Rickett and LaPaz tracked the light as far as they could. Rickett thought that the lone object had stayed aloft as long as possible and then it had landed or crashed on the debris field. He thought that it had self-destructed. Rather than exploding, the object had just come apart, scattering the small pieces of material.

Rickett, however, never took LaPaz out to where it had finally hit the ground. They circled the area, and when they found a place where the ground had been crystallized, a little bit of the foil-like debris was dis­covered

<>According to Rickett, LaPaz believed that the stricken craft, which might have been followed by one or two others, had landed once. The crew had tried to repair it. When it seemed that the craft would fly again, it took off, but as it did, it was destroyed. Maybe it exploded, as some thought, or maybe it just disintegrated, as Rick­ett believed. It hit about five miles away, skipped across the ground leaving the debris that Mac Brazel found. Later the majority of the craft, or some kind of an ejec­tion pod, crashed onto the ranch two to three miles from the debris field. <>Rickett wrote an informal report about what he and LaPaz had seen and done. LaPaz, on the other hand, was required to submit an official report. Everything went to Kirtland and then to Washington.

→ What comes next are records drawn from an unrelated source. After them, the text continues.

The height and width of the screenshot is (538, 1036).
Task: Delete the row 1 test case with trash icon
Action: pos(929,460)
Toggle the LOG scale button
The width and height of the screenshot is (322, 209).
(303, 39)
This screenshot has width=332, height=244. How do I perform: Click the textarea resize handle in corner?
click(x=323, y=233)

Rickett did, however, see LaPaz again. During that discussion, a year later in Albuquerque, LaPaz said that he thought the craft contained no occupants. It was re­motely controlled. It had touched down briefly as those controlling it tried to make some long distance repairs. Maybe they failed or maybe they thought they had suc­ceeded. Either way, they wanted to get it up, out of that field, and as it took off, it was destroyed. LaPaz believed the object was unmanned but that it was some kind of extraterrestrial probe. LaPaz had seen nothing that would change his mind during the year. (Interestingly, LaPaz would later become a secret consultant and a honorary member of APRO.)

According to Rickett, they barely discussed the pos­sibility that the probe might have contained a flight crew. LaPaz was sure that it was remotely controlled and he was satisfied with that theory.

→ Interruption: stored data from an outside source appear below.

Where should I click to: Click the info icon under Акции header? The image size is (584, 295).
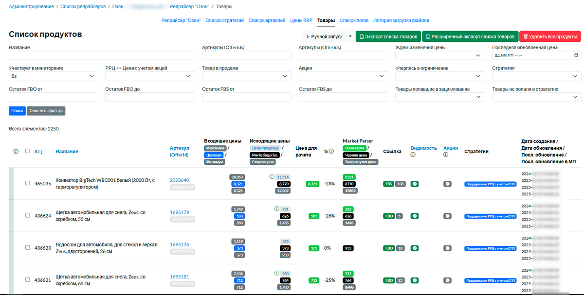446,155
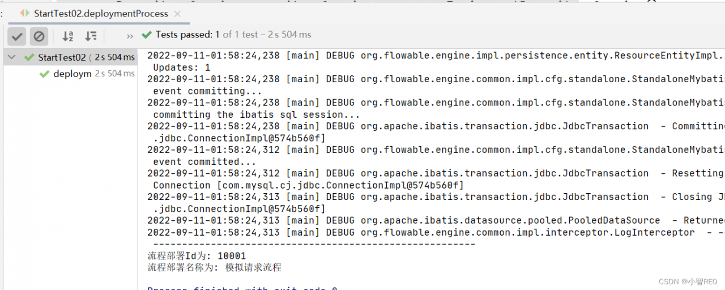725x290 pixels.
Task: Click the 流程部署名称为 output line
Action: [x=214, y=267]
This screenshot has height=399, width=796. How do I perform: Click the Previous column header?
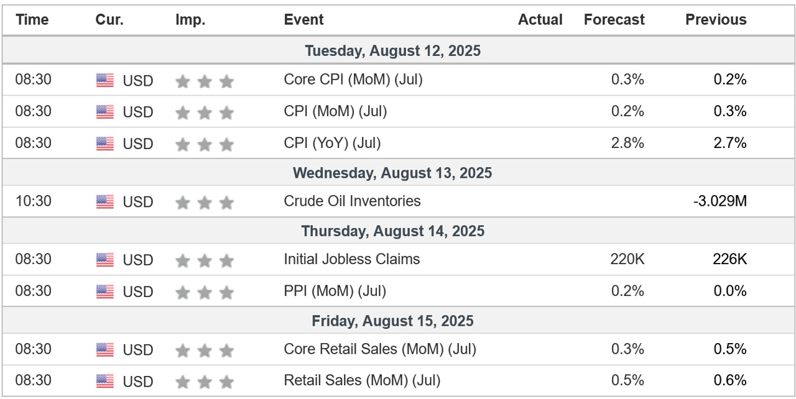(x=716, y=20)
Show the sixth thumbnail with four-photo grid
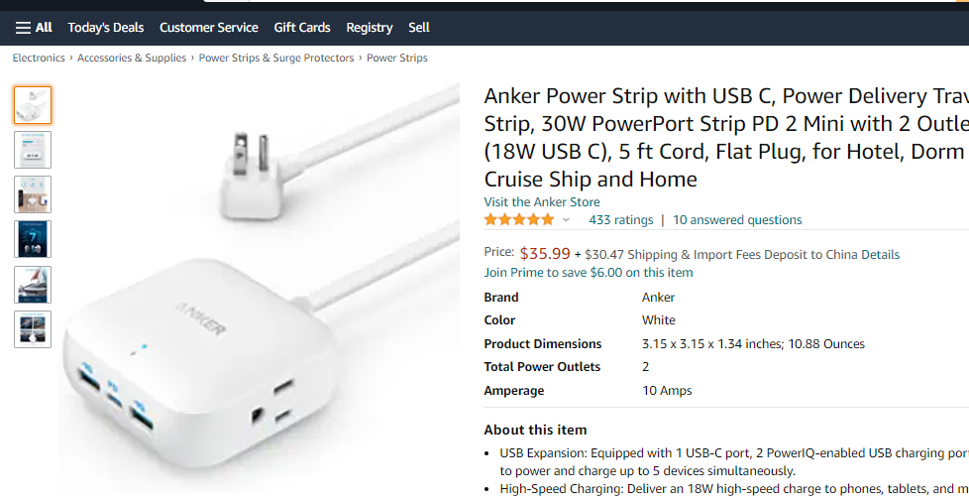Image resolution: width=969 pixels, height=500 pixels. [33, 329]
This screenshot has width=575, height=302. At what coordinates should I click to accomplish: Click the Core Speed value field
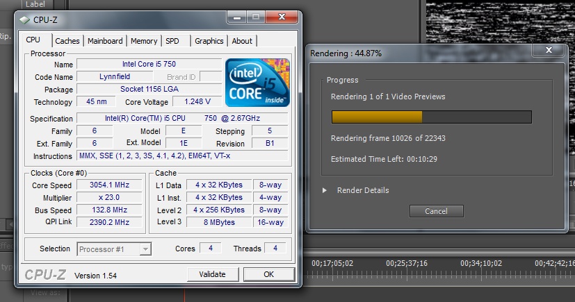[110, 185]
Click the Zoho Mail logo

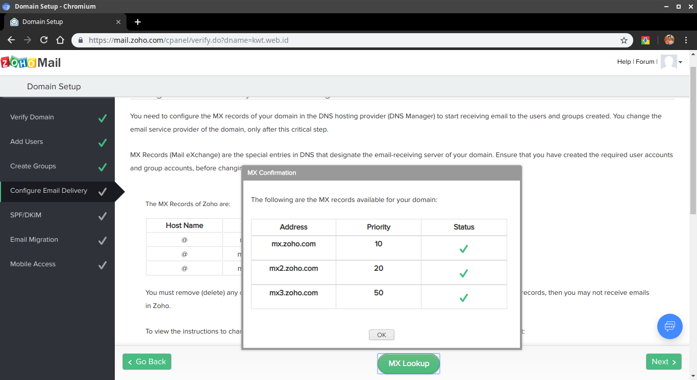pyautogui.click(x=31, y=63)
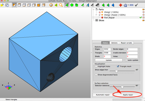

LaPaz never told Rickett if he had determined any­thing about the trajectory or the speed. They spent three or four weeks driving through New Mexico searching for the answers but once LaPaz went back to Albuquerque and then on to Washington, that was the end of it. Except for the one brief conversation, Rickett heard nothing more from LaPaz on the subject.

This final note from "Witness to Roswell":
"As for the strange wreckage, it was very similar to that found on the Foster ranch - ­thin, light, and strong. Rickett  picked up a piece of it, about 4 inches by 10 inches, placed it over his knee, and tried to bend it. He couldn't. Cavitt and Easley laughed at him because they had tried and failed at it too. Rickett had never seen a piece of metal that thin that could not be bent. 'The more I looked at it, I couldn't imagine what it was,' he said." ("Witness To Roswell", Thomas Carey & Don Schmitt).